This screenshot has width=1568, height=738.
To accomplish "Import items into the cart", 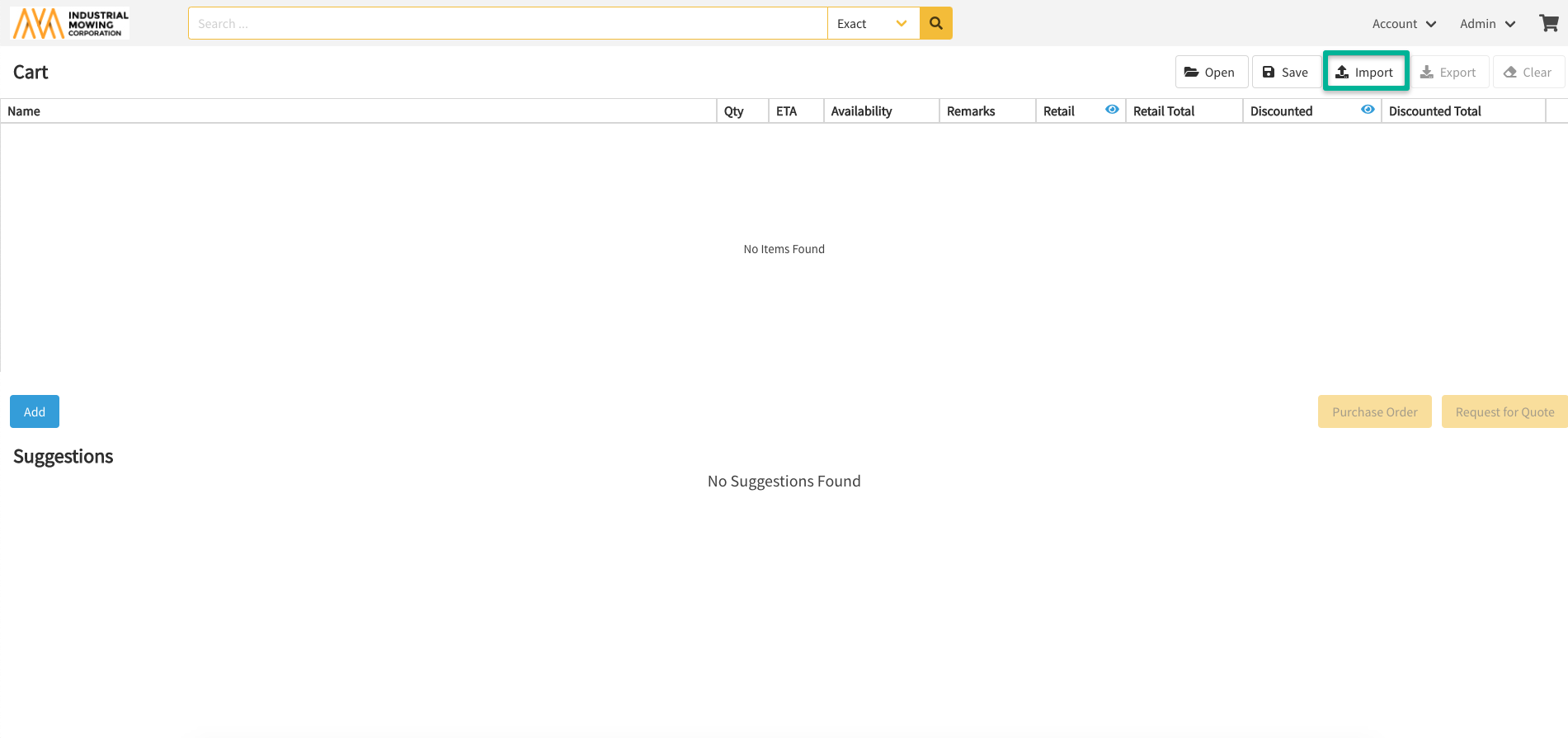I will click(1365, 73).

____________________

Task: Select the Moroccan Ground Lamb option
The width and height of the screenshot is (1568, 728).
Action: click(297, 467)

____________________

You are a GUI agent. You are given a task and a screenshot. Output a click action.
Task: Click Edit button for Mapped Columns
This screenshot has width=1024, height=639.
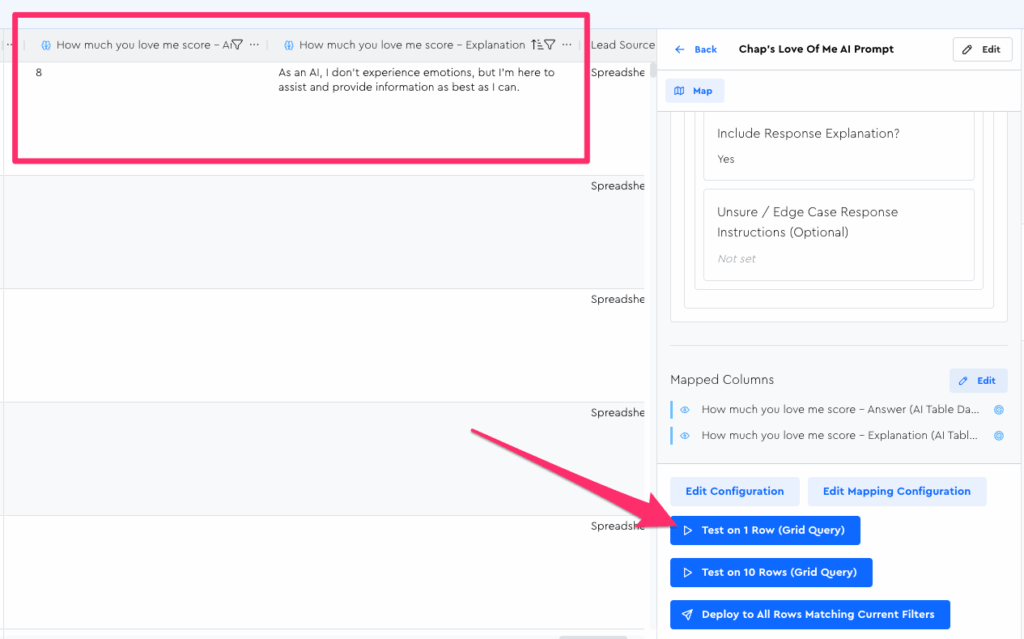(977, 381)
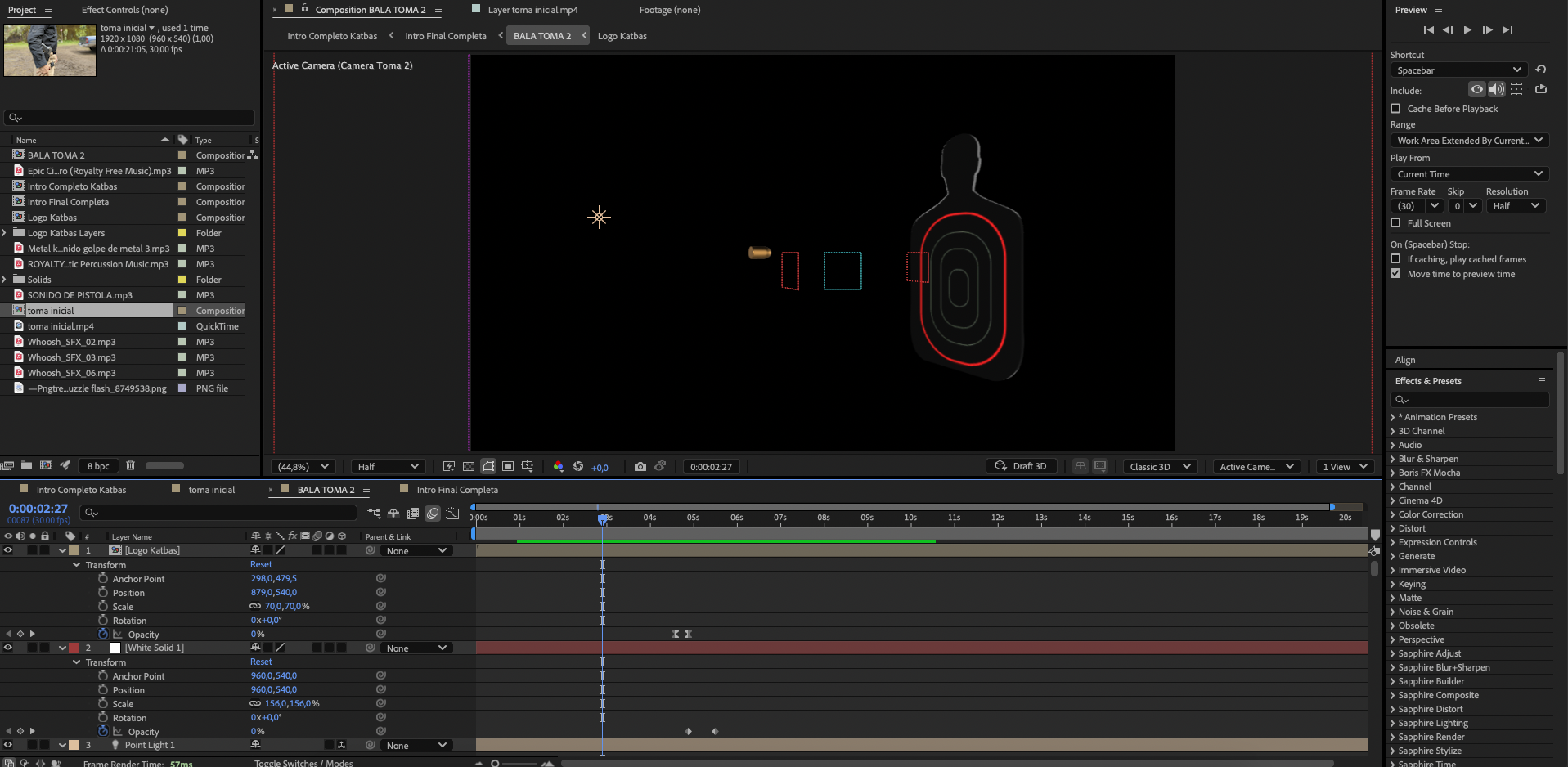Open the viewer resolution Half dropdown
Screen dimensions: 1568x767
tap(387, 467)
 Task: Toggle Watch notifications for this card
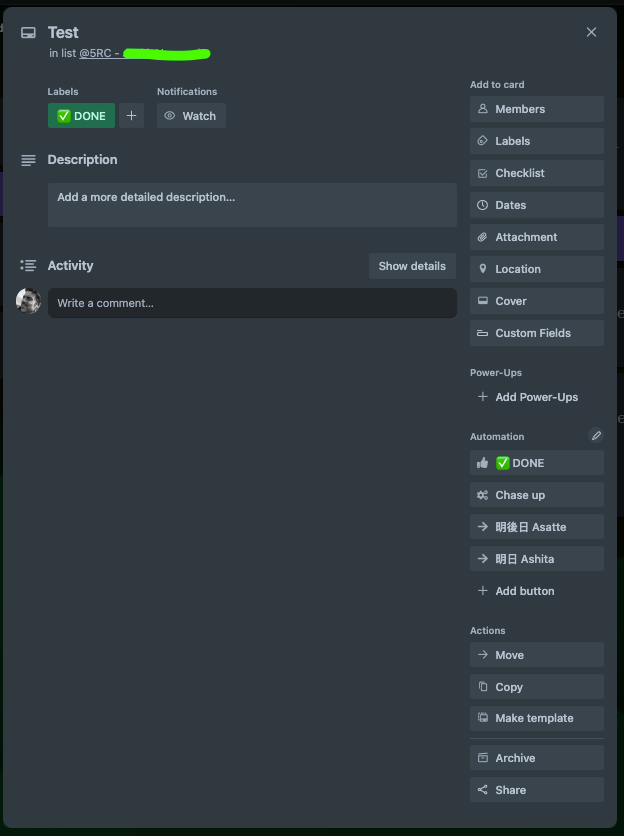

____________________

Problem
Your answer must be the exact lines from the records above, from the one containing "You are a GUI" through the one containing "Task: Toggle Watch", both included, with every picture left out.

Task result
You are a GUI agent. You are given a task and a screenshot. Output a click action.
Task: Click Edit button for Mapped Columns
This screenshot has width=1024, height=639.
(977, 381)
Open the viewer resolution Half dropdown
Screen dimensions: 1568x767
tap(387, 467)
 Task: Toggle Watch notifications for this card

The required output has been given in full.